As I expected, most feedback revolved around the JavaScript trickery that is necessary to hide the random nonces from malicious XSS. At some point during the discussion I posted my old PoC which spurred even more hacking attempts. It started out with a watch/unwatch--problem that Kuzza55 found, closely followed by possible caching issues. Then Kishor found a silly coding mistake of mine in the PoC. This was succeeded by a IE and Opera specific technique that required to overwrite the document-object found by kazuho, who also found two additional problems.

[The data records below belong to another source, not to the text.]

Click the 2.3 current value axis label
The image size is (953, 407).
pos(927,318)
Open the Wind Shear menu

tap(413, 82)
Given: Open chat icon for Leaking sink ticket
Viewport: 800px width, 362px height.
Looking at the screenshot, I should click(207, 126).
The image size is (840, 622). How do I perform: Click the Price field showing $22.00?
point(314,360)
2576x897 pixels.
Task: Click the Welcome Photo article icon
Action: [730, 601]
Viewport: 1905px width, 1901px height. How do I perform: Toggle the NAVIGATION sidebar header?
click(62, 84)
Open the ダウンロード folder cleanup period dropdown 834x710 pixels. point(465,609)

Fortunately all of these issues are avoidable and resolved in the PoC. As long as references to all vital resources are kept by the Randomizer in a tamper proof local copy and all values passed to the go()-function are examined carefully, the one-time-URL concept itself is still feasible. However due to the highly dynamic nature of JavaScript, nobody can foresee wether there are more sneaky ways to trick the Randomizer. I think kazuho summed it up the best:

Although I agree that it might theoretically be possible to hide a link from XSS, I wonder if its practically possible.

Various bits

During the ongoing work of fixing the PoC, I learned some new aspects of JavaScript:

  • Right now, all browser's JS implementations are single threaded. This means a running JS is never interrupted by second script (e.g., because of the triggering of an event). This comes in handy, as race condition based issues are not possible. This also explains the glaring absence of locks/semaphores and related language tools in JS. I do not know if this standardized or if the JS-interpreters behave that way just because the browser's developers could not be bothered to write threading coder. If anyone knows something more precise I would like to learn about it.
  • Internet Explorer acts strangely when it comes to redefining certain global objects. If in a single <script>-block the document-element is overwritten it is set to "undefined" even before the redefining instruction is executed. Try this in IE:
    alert(document); var document = "foo bar"; alert(document);

    Usually alert(document); results in "[object]" but in this case the first alert results in "undefined". This leaves my kind of puzzled.